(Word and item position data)
* Start *

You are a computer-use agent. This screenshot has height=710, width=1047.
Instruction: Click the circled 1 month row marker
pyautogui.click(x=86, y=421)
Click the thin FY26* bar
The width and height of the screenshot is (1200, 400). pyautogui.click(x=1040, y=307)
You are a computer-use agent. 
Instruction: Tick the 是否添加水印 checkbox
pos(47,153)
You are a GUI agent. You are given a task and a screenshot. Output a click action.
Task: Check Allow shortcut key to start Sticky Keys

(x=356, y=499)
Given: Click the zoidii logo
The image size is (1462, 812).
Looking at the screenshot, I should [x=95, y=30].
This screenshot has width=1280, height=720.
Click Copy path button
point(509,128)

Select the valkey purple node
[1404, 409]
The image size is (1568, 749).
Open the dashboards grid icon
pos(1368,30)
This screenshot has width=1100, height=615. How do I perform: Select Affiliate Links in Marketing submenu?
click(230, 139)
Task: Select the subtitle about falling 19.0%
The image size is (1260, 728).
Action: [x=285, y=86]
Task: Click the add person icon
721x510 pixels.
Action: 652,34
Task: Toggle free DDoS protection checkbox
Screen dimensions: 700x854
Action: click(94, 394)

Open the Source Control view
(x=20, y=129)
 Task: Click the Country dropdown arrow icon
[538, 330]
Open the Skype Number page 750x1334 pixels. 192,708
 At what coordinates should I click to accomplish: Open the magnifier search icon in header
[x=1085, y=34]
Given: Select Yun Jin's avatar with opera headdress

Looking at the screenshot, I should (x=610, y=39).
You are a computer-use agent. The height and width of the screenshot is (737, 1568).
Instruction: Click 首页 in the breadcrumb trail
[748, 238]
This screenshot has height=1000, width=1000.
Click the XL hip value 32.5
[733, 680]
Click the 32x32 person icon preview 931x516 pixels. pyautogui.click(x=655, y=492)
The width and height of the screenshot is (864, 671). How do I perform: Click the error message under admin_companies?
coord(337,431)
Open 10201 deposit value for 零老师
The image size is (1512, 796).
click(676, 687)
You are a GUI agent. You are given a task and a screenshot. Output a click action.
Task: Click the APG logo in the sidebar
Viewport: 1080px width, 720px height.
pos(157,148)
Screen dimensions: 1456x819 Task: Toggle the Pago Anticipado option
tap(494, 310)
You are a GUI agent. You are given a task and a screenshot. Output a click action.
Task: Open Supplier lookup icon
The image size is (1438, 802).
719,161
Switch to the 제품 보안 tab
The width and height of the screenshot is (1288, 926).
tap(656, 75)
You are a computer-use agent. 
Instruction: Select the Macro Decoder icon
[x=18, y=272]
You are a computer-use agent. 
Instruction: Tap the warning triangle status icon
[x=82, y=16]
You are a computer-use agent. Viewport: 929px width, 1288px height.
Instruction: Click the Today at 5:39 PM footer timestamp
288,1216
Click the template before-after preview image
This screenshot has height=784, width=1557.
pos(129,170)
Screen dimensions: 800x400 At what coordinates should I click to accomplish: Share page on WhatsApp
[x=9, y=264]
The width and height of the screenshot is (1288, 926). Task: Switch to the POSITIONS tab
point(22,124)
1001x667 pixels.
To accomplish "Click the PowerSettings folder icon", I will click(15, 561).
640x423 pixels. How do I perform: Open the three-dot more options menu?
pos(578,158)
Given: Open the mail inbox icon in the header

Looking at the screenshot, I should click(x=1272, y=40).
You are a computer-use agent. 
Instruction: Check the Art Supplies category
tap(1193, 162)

* End *

▶ **What this task involves**:
List every line in the items above that contains the string "pyautogui".

▶ **Solution for this problem**:
pyautogui.click(x=86, y=421)
The width and height of the screenshot is (1200, 400). pyautogui.click(x=1040, y=307)
Click the 32x32 person icon preview 931x516 pixels. pyautogui.click(x=655, y=492)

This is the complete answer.